Ce qu'il faut retenir

  • Le changement climatique est la cause « sans équivoque » de l'intensité de la canicule en Europe de l'Ouest.
  • Sans le dérèglement climatique, une canicule aurait été moins chaude de 3,5°C pendant la journée et 2,4°C pendant la nuit.
  • Les températures très élevées durant la journée et la nuit auraient été « pratiquement impossibles » à cette période de l'année en 1976.

Contexte et analyse

L'Europe de l'Ouest subit depuis plus d'une semaine des températures extrêmes, conséquence de la présence au-dessus de l'Europe de l'Ouest d'une immense masse d'air chaud en provenance d'Afrique et comprimée par de hautes pressions en altitude. Friederike Otto, de l'Imperial College de Londres, a commenté que « le phénomène climatique n'est pas particulièrement inhabituel mais les températures le sont, ou en tout cas l'étaient avant le changement climatique d'origine humaine ».

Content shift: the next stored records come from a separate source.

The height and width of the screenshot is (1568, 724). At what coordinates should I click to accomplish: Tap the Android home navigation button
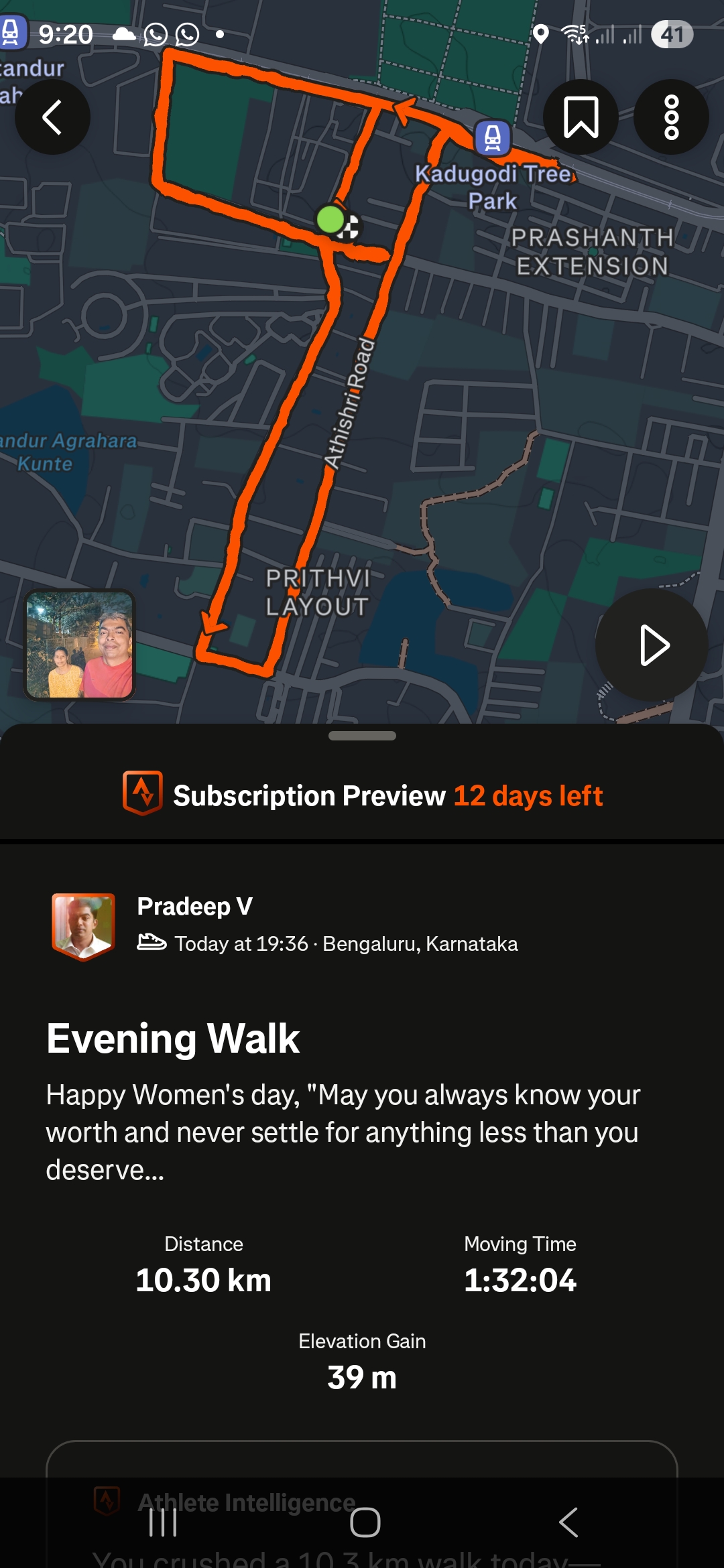(365, 1522)
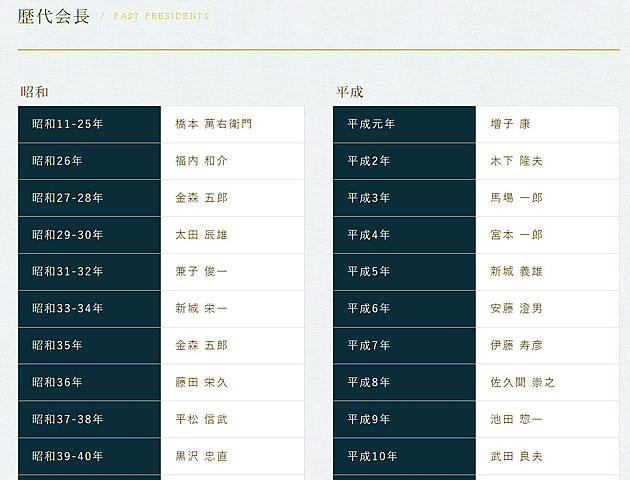630x480 pixels.
Task: Select the 昭和11-25年 year cell
Action: (x=68, y=124)
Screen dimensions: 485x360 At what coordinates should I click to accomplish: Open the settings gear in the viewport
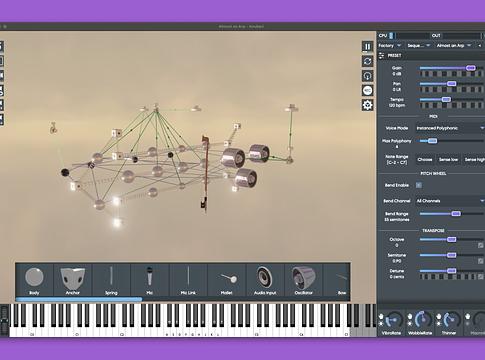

Le changement climatique d'origine humaine découle de l'utilisation massive des énergies fossiles - charbon, pétrole et gaz fossile - ainsi que, dans une moindre mesure, de la déforestation. Les scientifiques basés dans plusieurs pays européens ont comparé des données d'observation météo actuelles avec les données d'observation de 2003 et de 1976 pour parvenir à leurs conclusions.

Impact et conséquences

Les nuits chaudes ont été rendues environ 100 fois plus probables aujourd'hui que lors de la canicule historique de 2003, et les pics de chaleur pendant la journée sont devenus environ 10 fois plus probables, ont calculé les chercheurs. Ils ont aussi écarté toute responsabilité du phénomène naturel El Niño, qui réchauffe les températures de surface dans le centre et l'est du Pacifique équatorial.

Le « stress thermique », qui regroupe températures élevées et niveau d'humidité, rend cette canicule « particulièrement désagréable et dangereuse », remarque Friederike Otto. Près de 45% des 854 villes analysées dans 30 pays européens ont déjà battu, ou sont sur le point de battre, leur record historique de stress thermique, selon l'étude.

Et maintenant ?

Les prochaines semaines seront cruciales pour évaluer la durée et l'impact de cette canicule. Les scientifiques et les autorités restent vigilants, surveillant de près les conditions météorologiques et les conséquences sur la santé publique et l'environnement. Les mesures de prévention et de mitigation seront essentielles pour atténuer les effets de ce phénomène climatique extrême.

En conclusion, l'étude du World Weather Attribution souligne l'importance de considérer le changement climatique comme un facteur clé dans l'analyse des événements météorologiques extrêmes, tels que la canicule actuelle en Europe. Il est essentiel de poursuivre les recherches et les efforts pour comprendre et atténuer les impacts du changement climatique sur notre planète.